=== Task ===
Lines to return, exactly: from the line with "The width and height of the screenshot is (878, 511)." to the line with "This screenshot has width=374, height=240." in the entries below, both included.

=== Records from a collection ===
--*--

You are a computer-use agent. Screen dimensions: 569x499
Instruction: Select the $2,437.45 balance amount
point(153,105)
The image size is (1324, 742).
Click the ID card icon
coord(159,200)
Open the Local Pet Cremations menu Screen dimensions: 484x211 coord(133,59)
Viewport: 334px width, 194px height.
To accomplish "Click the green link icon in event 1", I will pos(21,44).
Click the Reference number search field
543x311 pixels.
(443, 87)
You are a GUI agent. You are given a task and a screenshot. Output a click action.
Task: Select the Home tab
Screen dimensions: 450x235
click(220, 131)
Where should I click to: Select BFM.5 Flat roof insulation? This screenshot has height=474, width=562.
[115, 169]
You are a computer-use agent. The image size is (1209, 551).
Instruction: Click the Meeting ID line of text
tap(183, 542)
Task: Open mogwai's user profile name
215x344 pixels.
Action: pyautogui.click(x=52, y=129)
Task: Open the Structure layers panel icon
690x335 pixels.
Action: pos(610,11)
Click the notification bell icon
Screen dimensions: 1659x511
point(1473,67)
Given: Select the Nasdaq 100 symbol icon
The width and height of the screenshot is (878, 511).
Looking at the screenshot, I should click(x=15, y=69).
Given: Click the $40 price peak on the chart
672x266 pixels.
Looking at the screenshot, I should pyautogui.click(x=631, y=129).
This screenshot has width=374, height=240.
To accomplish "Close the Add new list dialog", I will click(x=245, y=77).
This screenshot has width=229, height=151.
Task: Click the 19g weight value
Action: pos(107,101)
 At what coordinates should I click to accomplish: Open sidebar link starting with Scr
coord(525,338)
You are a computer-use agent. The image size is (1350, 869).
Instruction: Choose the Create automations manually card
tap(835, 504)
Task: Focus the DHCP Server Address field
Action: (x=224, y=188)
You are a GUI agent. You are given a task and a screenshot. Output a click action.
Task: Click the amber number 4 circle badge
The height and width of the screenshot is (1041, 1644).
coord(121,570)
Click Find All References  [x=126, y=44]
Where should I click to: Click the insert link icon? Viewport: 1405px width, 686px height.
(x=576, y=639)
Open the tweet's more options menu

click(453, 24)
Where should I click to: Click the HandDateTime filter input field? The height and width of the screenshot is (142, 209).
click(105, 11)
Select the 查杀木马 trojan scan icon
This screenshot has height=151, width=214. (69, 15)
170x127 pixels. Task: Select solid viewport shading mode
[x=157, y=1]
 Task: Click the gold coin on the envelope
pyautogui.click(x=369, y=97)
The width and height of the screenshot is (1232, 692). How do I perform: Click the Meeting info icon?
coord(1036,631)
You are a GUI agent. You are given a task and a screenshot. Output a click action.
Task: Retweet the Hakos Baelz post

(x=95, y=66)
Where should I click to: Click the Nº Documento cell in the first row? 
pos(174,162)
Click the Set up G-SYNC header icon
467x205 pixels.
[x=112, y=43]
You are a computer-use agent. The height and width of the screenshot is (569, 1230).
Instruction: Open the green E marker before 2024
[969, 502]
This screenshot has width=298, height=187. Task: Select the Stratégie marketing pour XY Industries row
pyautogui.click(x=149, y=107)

--*--

=== Exercise answer ===
The width and height of the screenshot is (878, 511).
Looking at the screenshot, I should click(x=15, y=69).
Given: Click the $40 price peak on the chart
672x266 pixels.
Looking at the screenshot, I should pyautogui.click(x=631, y=129).
This screenshot has width=374, height=240.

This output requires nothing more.